Telling women not to ask for raises wasn’t a gaffe — it was a long-established tradition

The World
Microsoft Chief Executive Officer Satya Nadella speaks at Tsinghua University in Beijing.

It's a good thing Microsoft CEO Satya Nadella probably doesn't need to ask for a raise right now — he'd have to take his foot out of his mouth first.

Nadella was fielding questions from Maria Klawe, the president of Harvey Mudd College and a Microsoft board member, at a recent women's tech conference when Klawe asked Nadella how he'd advise women asking for a raise.

“It's not really asking for the raise but knowing and having faith that that the system will actually give you the right raises as you go along," he offered. And why? "Because that’s good karma, it’ll come back."

In other words, don't ask for the raise; best to keep quiet. 

Nadella's comments stunned many people, but when Sonora Jha saw Nadella's comment trending on social media, she wasn't surprised. Nadella’s words reflected a sentiment she has felt her entire life as an Indian woman, she says.

“Women who've been raised in India — even if we were raised by progressive families — it’s in the air where we’ve been told that we should take the high road," says Jha, a journalism professor at Seattle University. “My brother was raised to just do his thing and make his mistakes, whereas we, as sisters, were told, ‘You take the high road, you wait it out, you be self-sacrificing and in the end things will work out.’”

Jha wrote about that sentiment in an op-ed for the Seattle Weekly, "How Satya Nadella Sounds a Lot Like My Brother," which has prompted a flood of responses. “I think this has touched a chord with women raised anywhere where they have received this message one way or another,” she says.

One of her most supportive readers has been her son, whom she raised in the United States. “He gets it," Jha says. "He has been raised outside that and it’s a conversation that I’m constantly having with him. And he has encouraged me to stand my ground."

Jha had to ask for a raise and negotiate job benefits after she finished her doctoral degree and accepted her current position at Seattle University.

“I was taught by some of my mentors at my university where I was a Ph.D. student to ask for certain things, and I stuck my neck out and I asked for those things and I got it," she remembers. "And when I came here, I learned from other women that they hadn’t asked for those things."

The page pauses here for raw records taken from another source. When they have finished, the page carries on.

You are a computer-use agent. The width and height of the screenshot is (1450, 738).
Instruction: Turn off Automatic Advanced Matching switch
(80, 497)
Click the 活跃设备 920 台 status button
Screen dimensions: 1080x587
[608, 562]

Jha wasn’t always so bold in her negotiations. As a twenty-something working for a leading newspaper in India, she experienced sexual harassment, but stayed silent about the situation. “I chose to step down. I chose to be quiet about it and that still hurts,” she says.

And even with Nadella's comments, Jha is hopeful when thinking about the future of women in the workplace. Nadella had to quickly apologize for his comment, and even outlined a series of changes he intends to make at Microsoft, including diversity training.

“I’m always grateful when people like Satya Nadella put their foot in their mouth in this way," she says. "To think that he’s not been exposed to what women go through in the workplace and he can be in that position is quite telling. I do see change, but a lot of it is driven by these conversations. I do things shifting in India and I do think things are shifting here.”